Referenced in Channelpedia wiki pages of: none

Automatically associated channels: Kv10.1



Title: Tethered agonist analogs as site-specific probes for domains of the human α7 nicotinic acetylcholine receptor that differentially regulate activation and desensitization.

Authors: Jingyi Wang, Nicole A Horenstein, Clare Stokes, Roger L Papke

Journal, date & volume: Mol. Pharmacol., 2010 Dec , 78, 1012-25

PubMed link: http://www.ncbi.nlm.nih.gov/pubmed/20823218


Abstract
Homomeric α7 nicotinic acetylcholine receptors represent an important and complex pharmaceutical target.
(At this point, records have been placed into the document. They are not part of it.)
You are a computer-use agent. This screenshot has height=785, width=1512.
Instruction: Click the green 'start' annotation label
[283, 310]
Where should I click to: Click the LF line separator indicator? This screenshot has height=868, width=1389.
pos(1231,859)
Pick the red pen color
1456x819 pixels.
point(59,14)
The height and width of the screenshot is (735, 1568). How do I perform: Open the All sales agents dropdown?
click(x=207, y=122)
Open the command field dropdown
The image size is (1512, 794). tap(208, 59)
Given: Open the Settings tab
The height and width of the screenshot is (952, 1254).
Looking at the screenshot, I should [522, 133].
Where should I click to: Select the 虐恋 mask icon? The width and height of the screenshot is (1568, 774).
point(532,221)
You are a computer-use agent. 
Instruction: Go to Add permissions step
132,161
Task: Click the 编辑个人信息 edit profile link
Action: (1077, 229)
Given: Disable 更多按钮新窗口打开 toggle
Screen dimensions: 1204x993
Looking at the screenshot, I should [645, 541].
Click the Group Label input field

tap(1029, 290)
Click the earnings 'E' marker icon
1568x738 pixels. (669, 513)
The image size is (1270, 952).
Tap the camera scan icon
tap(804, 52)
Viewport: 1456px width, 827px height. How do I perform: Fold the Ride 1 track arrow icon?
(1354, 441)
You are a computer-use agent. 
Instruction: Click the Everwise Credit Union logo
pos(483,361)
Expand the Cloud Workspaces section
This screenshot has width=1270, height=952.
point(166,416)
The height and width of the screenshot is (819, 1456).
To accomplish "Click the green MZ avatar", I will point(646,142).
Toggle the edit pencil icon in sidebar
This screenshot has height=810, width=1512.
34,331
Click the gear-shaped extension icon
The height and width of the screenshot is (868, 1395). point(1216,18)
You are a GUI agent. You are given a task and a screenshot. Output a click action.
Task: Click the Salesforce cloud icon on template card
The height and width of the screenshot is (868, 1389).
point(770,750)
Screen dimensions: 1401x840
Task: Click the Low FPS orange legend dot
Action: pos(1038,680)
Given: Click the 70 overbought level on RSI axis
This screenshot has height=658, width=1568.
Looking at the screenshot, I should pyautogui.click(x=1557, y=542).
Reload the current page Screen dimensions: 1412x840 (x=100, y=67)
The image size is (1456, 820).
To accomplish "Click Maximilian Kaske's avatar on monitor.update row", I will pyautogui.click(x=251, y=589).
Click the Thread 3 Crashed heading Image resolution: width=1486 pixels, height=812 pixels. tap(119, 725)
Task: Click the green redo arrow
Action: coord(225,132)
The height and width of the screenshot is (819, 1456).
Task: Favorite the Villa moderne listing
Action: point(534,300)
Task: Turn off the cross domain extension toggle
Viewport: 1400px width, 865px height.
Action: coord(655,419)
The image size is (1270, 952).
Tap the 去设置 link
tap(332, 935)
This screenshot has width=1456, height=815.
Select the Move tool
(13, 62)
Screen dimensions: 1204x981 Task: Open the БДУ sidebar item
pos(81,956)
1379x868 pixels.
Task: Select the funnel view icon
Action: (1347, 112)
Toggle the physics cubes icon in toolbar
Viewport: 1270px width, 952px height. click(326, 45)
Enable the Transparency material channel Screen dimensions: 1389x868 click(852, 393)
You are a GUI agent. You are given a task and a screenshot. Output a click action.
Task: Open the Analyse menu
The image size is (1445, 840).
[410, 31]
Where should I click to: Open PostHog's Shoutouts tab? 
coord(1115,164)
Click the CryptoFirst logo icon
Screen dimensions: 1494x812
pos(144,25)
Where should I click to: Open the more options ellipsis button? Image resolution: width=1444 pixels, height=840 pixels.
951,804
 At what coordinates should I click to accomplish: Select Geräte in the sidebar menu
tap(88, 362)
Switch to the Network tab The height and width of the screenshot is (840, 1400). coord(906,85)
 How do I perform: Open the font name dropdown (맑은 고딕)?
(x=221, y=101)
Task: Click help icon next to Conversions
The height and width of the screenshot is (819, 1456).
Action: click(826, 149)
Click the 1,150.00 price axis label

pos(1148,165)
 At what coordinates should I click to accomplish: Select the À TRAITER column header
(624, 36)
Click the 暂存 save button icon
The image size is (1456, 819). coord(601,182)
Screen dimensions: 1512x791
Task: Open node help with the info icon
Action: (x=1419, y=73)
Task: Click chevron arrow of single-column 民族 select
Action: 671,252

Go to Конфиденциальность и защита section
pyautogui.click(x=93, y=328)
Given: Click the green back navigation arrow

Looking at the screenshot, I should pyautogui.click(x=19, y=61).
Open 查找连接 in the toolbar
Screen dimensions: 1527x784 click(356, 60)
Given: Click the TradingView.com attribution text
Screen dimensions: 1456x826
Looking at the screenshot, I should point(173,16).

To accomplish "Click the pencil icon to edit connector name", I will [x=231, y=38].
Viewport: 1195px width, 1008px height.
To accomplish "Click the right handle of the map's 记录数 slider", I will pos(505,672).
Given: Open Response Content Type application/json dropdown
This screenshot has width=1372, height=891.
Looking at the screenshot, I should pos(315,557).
They can be activated by structurally diverse agonists and are highly likely to enter and remain in desensitized states at rates determined by the structures of the agonists. To identify structural elements regulating this function, we introduced reactive cysteines into the α7 ligand-binding domain allowing us to bind sulfhydryl-reactive (SH) agonist analogs or control reagents onto specific positions in the ligand binding domain. We identified four α7 mutants (S36C, L38C, W55C, and L119C) in which the tethering of the SH reagents blocked further acetylcholine-evoked activation of the receptor. However, after selective reaction with SH agonist analogs, the type II allosteric modulator N-(5-chloro-2,4-dimethoxyphenyl)-N'-(5-methyl-3-isoxazolyl-3-isoxazolyl)-urea (PNU-120596) could reactivate L119C and W55C mutants and receptors with a reduced or modified C-loop. Modified S36C and L38C mutants were insensitive to reactivation by PNU-120596, whether they were reacted with agonist analogs or alternative SH reagents. Molecular modeling showed that in the W55C and L119C mutants, the ammonium pharmacophore of the agonist analog methanethiosulfonate-ethyltrimethylammonium would be in a similar but nonidentical position underneath the C-loop. The orientation assumed by the ligand tethered to 119C was approximately 3-fold more sensitive to PNU-120596 than the alternative pose at 55C. Our results support the hypothesis that a single ligand can bind within the receptor in different ways and, depending on the specific binding pose, may variously promote activation or desensitization, or, alternatively, function as a competitive antagonist. This insight may provide a new approach for drug development.